> _Task brief_
In the entries below, copy out word for word the lines starting at the one with "Click the Cylinder" and ending at the one with "click(x=920, y=381)", both included.

> _Provided entries_
□ □ □
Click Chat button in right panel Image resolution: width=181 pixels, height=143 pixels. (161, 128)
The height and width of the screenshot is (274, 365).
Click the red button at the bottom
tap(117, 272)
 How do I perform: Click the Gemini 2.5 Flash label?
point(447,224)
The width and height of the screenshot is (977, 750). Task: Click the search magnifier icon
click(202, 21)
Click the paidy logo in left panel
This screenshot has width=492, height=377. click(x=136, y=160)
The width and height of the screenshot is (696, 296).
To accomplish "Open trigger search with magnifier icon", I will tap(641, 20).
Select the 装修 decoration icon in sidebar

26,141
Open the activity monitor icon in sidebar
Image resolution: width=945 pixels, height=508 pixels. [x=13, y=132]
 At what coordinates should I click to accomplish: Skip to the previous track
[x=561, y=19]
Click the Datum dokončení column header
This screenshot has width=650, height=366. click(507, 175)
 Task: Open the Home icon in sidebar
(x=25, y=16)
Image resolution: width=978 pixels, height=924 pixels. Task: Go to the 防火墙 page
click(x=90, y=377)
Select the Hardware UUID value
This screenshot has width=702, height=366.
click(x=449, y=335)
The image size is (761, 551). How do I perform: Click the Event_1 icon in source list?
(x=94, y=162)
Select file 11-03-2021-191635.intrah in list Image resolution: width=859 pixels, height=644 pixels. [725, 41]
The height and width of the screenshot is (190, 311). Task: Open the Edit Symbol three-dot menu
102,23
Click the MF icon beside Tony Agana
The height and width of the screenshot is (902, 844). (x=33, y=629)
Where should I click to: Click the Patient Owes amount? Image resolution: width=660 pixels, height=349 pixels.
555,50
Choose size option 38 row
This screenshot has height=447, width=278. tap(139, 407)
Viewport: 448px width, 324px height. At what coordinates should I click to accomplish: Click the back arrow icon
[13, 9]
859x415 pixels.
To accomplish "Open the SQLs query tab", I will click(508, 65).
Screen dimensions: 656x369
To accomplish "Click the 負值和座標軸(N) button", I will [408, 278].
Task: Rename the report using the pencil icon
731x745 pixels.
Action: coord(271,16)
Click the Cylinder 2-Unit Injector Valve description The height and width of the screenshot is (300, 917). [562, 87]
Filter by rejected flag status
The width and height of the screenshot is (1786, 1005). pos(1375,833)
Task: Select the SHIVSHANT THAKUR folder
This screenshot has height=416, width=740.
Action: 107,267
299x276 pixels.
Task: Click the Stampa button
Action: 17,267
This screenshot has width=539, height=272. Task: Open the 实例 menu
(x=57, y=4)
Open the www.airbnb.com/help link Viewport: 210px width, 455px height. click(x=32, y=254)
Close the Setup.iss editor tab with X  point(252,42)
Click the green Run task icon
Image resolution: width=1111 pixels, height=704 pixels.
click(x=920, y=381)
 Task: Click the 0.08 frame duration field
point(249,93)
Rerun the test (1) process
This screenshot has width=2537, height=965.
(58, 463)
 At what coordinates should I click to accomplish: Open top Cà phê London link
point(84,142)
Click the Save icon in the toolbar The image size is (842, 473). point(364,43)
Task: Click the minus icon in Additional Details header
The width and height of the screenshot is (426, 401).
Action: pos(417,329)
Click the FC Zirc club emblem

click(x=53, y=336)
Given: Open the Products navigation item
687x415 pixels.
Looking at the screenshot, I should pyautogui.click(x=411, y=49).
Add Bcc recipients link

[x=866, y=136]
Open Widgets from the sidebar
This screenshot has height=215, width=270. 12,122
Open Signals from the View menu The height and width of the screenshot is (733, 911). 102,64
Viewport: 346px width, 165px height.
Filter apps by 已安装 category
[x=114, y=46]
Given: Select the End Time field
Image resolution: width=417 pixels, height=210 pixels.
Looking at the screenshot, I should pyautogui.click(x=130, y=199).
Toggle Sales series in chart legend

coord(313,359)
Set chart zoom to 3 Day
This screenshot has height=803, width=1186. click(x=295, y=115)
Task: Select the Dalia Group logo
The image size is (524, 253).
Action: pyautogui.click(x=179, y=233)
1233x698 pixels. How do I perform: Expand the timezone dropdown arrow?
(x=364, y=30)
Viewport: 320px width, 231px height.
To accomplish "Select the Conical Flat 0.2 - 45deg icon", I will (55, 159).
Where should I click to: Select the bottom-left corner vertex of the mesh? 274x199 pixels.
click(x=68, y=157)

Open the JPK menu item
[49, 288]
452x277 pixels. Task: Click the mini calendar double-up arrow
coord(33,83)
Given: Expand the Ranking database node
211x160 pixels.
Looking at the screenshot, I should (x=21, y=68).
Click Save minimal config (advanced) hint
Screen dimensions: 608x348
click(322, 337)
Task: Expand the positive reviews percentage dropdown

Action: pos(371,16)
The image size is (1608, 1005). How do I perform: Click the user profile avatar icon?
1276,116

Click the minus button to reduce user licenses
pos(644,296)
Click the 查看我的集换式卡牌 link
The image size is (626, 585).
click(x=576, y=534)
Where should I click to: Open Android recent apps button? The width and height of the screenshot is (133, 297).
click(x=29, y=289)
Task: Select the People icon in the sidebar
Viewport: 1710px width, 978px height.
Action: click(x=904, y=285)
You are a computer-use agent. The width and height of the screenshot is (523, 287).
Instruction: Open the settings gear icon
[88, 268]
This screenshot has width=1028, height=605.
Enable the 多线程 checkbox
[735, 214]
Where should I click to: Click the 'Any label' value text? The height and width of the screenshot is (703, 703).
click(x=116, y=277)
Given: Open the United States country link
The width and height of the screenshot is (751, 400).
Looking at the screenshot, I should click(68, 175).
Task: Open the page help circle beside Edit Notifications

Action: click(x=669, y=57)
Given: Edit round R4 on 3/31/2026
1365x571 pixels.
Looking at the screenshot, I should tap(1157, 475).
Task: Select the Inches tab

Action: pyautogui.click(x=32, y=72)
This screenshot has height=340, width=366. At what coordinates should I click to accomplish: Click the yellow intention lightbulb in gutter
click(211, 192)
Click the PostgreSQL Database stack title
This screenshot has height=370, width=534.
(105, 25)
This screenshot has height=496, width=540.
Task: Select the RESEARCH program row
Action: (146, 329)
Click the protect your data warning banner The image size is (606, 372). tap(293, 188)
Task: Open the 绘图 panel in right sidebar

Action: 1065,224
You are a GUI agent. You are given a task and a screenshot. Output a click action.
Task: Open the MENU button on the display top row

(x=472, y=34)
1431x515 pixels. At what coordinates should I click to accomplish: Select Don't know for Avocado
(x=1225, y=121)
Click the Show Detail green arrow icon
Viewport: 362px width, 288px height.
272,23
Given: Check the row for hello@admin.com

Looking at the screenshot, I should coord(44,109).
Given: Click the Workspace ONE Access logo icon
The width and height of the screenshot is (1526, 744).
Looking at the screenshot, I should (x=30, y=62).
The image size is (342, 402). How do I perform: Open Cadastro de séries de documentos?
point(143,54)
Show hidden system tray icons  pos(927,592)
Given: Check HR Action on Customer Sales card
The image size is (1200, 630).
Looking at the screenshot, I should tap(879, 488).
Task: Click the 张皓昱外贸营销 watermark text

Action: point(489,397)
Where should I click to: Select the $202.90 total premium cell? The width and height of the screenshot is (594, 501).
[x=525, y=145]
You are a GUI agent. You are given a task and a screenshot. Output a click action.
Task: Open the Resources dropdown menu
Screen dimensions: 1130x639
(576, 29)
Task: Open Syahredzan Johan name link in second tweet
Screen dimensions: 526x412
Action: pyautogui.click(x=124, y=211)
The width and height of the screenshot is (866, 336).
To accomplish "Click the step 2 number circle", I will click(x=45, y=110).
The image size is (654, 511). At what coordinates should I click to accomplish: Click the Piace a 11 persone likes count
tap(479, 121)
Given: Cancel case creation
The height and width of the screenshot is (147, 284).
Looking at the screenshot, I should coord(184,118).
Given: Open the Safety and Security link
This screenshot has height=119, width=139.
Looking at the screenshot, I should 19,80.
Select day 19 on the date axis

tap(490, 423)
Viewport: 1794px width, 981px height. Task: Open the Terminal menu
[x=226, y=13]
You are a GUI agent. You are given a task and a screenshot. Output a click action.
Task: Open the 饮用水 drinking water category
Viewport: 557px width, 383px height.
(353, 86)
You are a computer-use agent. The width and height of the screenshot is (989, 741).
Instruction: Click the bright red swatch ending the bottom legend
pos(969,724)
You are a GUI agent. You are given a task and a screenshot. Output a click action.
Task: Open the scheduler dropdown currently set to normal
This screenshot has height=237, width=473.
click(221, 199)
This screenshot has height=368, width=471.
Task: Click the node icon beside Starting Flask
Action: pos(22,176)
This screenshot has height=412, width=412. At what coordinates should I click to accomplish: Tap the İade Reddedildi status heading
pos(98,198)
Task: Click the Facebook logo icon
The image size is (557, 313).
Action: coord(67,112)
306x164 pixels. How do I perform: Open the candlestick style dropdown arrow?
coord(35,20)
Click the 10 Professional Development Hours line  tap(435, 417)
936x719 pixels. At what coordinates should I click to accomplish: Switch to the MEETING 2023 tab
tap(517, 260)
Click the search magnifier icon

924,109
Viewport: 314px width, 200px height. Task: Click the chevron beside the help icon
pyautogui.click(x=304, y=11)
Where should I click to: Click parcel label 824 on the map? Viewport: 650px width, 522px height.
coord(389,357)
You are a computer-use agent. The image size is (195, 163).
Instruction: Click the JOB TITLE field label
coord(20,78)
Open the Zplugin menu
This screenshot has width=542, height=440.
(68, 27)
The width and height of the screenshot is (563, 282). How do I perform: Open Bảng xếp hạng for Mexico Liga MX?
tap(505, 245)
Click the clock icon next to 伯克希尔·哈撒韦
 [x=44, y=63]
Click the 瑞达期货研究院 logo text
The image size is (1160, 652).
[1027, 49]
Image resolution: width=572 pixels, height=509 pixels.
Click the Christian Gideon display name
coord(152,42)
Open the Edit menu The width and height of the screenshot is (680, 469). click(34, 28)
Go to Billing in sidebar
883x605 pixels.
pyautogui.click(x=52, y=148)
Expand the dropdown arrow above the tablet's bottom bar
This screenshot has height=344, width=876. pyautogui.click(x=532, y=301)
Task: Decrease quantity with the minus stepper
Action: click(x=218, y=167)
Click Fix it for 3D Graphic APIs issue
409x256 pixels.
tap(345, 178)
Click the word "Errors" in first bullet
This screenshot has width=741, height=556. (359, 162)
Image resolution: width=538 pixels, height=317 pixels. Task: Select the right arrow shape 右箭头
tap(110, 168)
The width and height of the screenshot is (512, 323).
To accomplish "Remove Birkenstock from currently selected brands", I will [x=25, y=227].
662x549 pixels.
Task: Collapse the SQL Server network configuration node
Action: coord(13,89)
□ □ □
> _Answer to this problem_
Click the Cylinder 2-Unit Injector Valve description The height and width of the screenshot is (300, 917). [562, 87]
Filter by rejected flag status
The width and height of the screenshot is (1786, 1005). pos(1375,833)
Task: Select the SHIVSHANT THAKUR folder
This screenshot has height=416, width=740.
Action: 107,267
299x276 pixels.
Task: Click the Stampa button
Action: 17,267
This screenshot has width=539, height=272. Task: Open the 实例 menu
(x=57, y=4)
Open the www.airbnb.com/help link Viewport: 210px width, 455px height. click(x=32, y=254)
Close the Setup.iss editor tab with X  point(252,42)
Click the green Run task icon
Image resolution: width=1111 pixels, height=704 pixels.
click(x=920, y=381)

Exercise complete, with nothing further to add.